WHAT TO WORK ON - Rescale the lines below that start with the line containing "At what coordinates" and go on through the line containing "Instruction: Click the", both included, and give back only those lines with all their wording. Multiply each answer coordinate by 1.6, round it to a whole number with halves going up, and leave the pictures out.

MATERIAL FOR THIS EXERCISE -
━━━━━━━━━━

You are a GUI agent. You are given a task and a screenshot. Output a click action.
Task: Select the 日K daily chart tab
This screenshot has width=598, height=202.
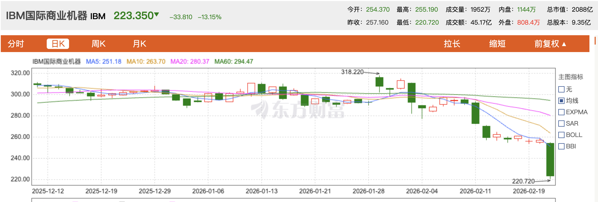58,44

━━━━━━━━━━

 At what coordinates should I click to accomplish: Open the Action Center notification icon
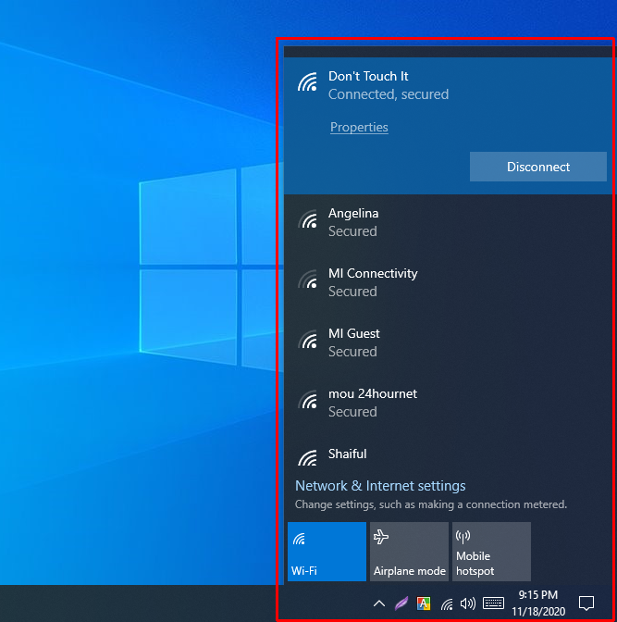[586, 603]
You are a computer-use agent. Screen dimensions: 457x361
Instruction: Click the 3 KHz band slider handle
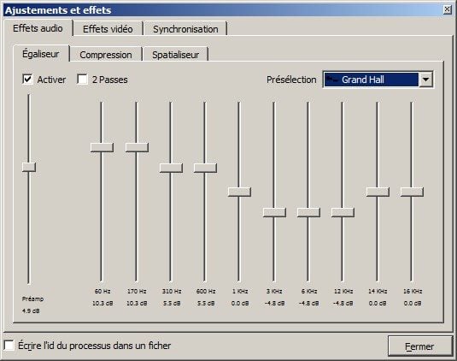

━━━━━━━━━━

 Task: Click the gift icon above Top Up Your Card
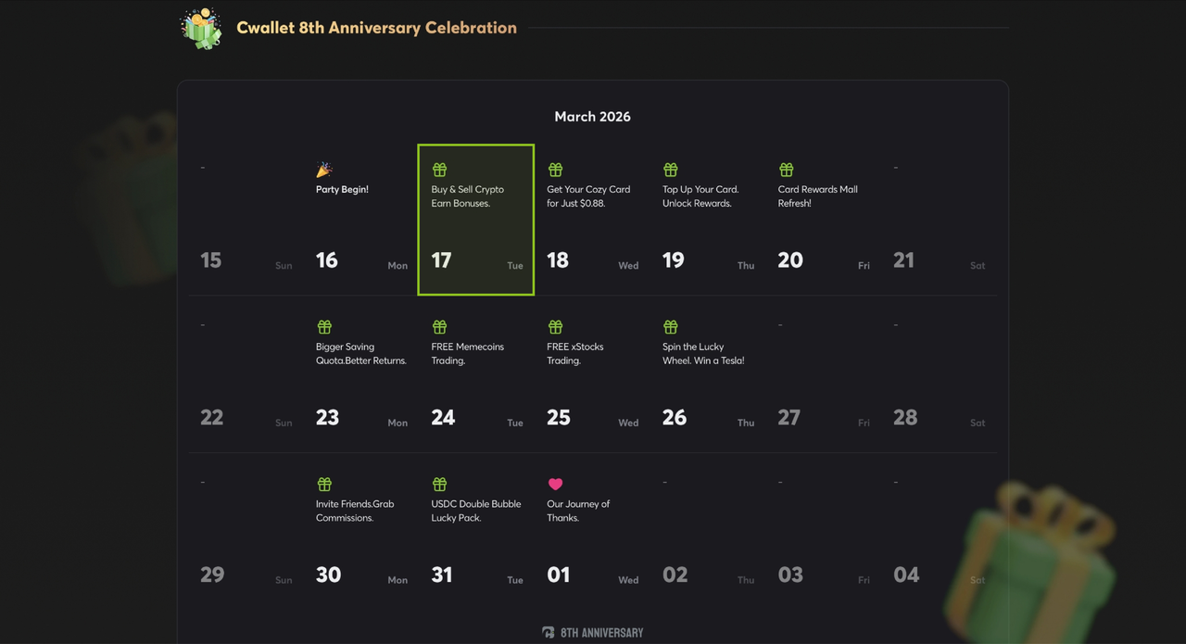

━━━━━━━━━━

OUTPUT FOR THIS EXERCISE -
 At what coordinates should I click to accomplish: Open the Action Center notification icon
[938, 965]
You are a computer-use agent. Screen dimensions: 457x361
Instruction: Click the 3 KHz band slider handle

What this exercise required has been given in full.